Document extract:

Nonprofits at Work 2026: The new frontline of the agentic era

About the Author

Shameek Bose

VP of Global Impact

Shameek Bose, Okta's VP of Global Impact, brings more than 20 years of experience at the intersection of responsible business, technology, transformation, and strategic growth. Throughout his career, Shameek has partnered with the world’s largest organizations to demonstrate that impact and growth are not competing priorities, but rather the same agenda.

At Okta, Shameek leads Okta for Good, overseeing social impact, sustainability and responsible tech, and the nonprofit industry practice. He views Okta for Good not as a standalone mission, but as a strategic platform for deepening customer trust, expanding market reach into the nonprofit and public sector, and demonstrating that responsible business and commercial growth reinforce each other.

Most recently, Shameek served as Global Lead for Responsible Business & Global Impact at FleishmanHillard, where he built and scaled a 72-person global practice. He achieved growth by helping Fortune 500 companies connect ESG and sustainability strategy to revenue, reputation, and long-term competitive advantage. Prior to that, at Accenture, he advised Fortune 500 boards and C-suite leaders on governance, sustainability, and responsible business transformation, embedding impact into large scale technology implementations. During seven years at the World Economic Forum, he was selected as a Global Leadership Fellow and engaged North America’s top CEOs on the business implications of AI, climate, and geopolitical disruption.

What you will do:
**A.** Answer these questions from the author profile:
(i) How many years of experience does Shameek Bose bring?
(ii) How many people were in the global practice he built at FleishmanHillard?
(iii) How many years did he spend at the World Economic Forum?
**B.** Print the part of the author profile starting at "About the Author" and ending at "reinforce each other.", copied exactly.
**C.** How would you say this sentence from the author profile in Spanish: "At Okta, Shameek leads Okta for Good, overseeing social impact, sustainability and responsible tech, and the nonprofit industry practice."
The rows below come from a separate source and have nothing to do with the author profile.

Record excerpts:
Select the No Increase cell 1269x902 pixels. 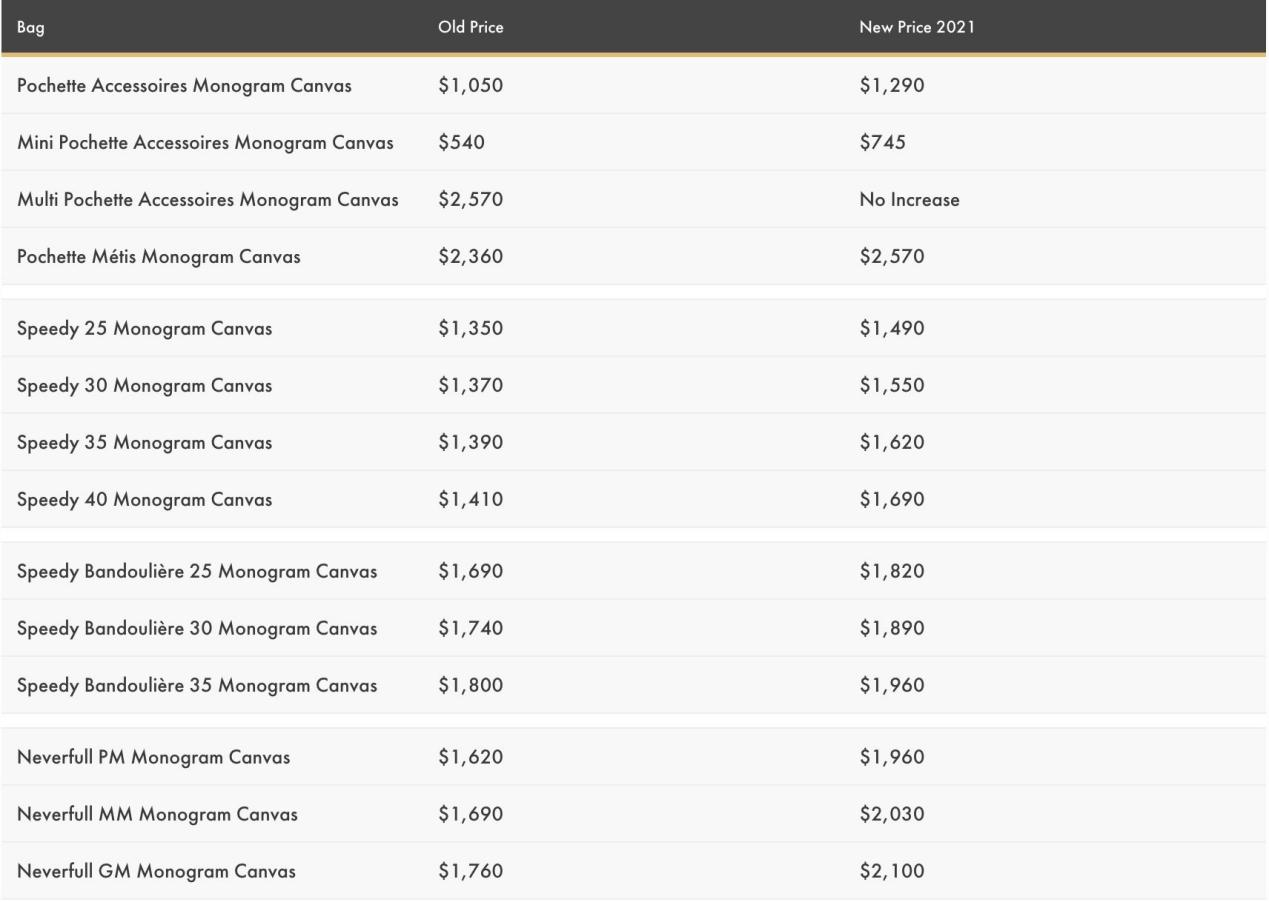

* * *

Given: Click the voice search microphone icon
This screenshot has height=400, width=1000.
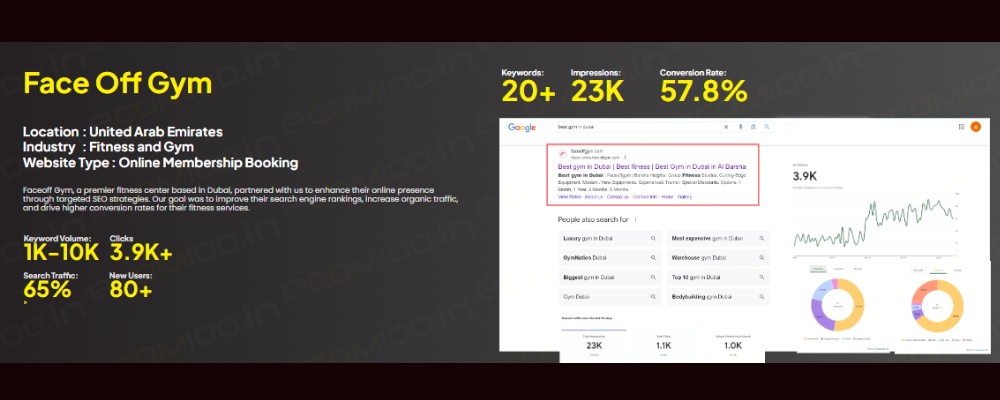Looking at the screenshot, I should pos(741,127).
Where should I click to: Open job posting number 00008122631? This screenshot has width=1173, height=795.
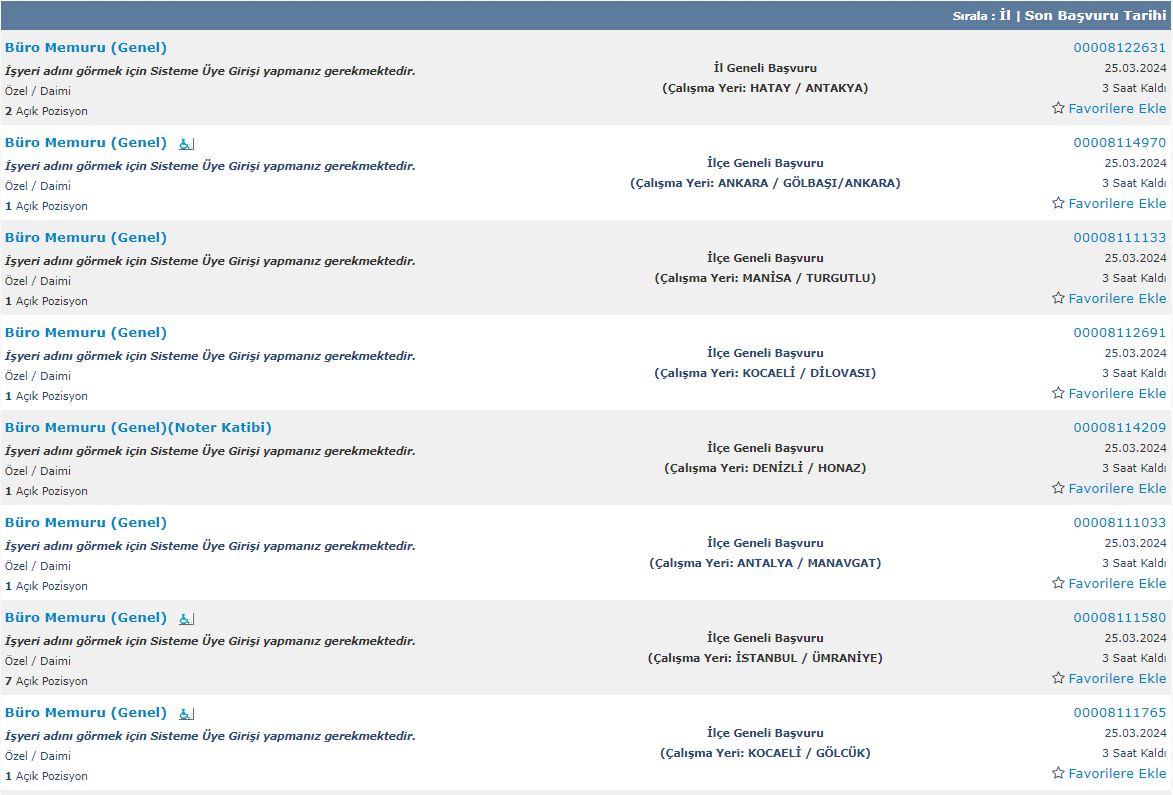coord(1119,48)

Solution set:
**A.**
(i) More than 20 years
(ii) 72
(iii) Seven

**B.**
About the Author

Shameek Bose

VP of Global Impact

Shameek Bose, Okta's VP of Global Impact, brings more than 20 years of experience at the intersection of responsible business, technology, transformation, and strategic growth. Throughout his career, Shameek has partnered with the world’s largest organizations to demonstrate that impact and growth are not competing priorities, but rather the same agenda.

At Okta, Shameek leads Okta for Good, overseeing social impact, sustainability and responsible tech, and the nonprofit industry practice. He views Okta for Good not as a standalone mission, but as a strategic platform for deepening customer trust, expanding market reach into the nonprofit and public sector, and demonstrating that responsible business and commercial growth reinforce each other.

**C.** En Okta, Shameek dirige Okta for Good, supervisando el impacto social, la sostenibilidad y la tecnología responsable, y la práctica del sector de organizaciones sin fines de lucro.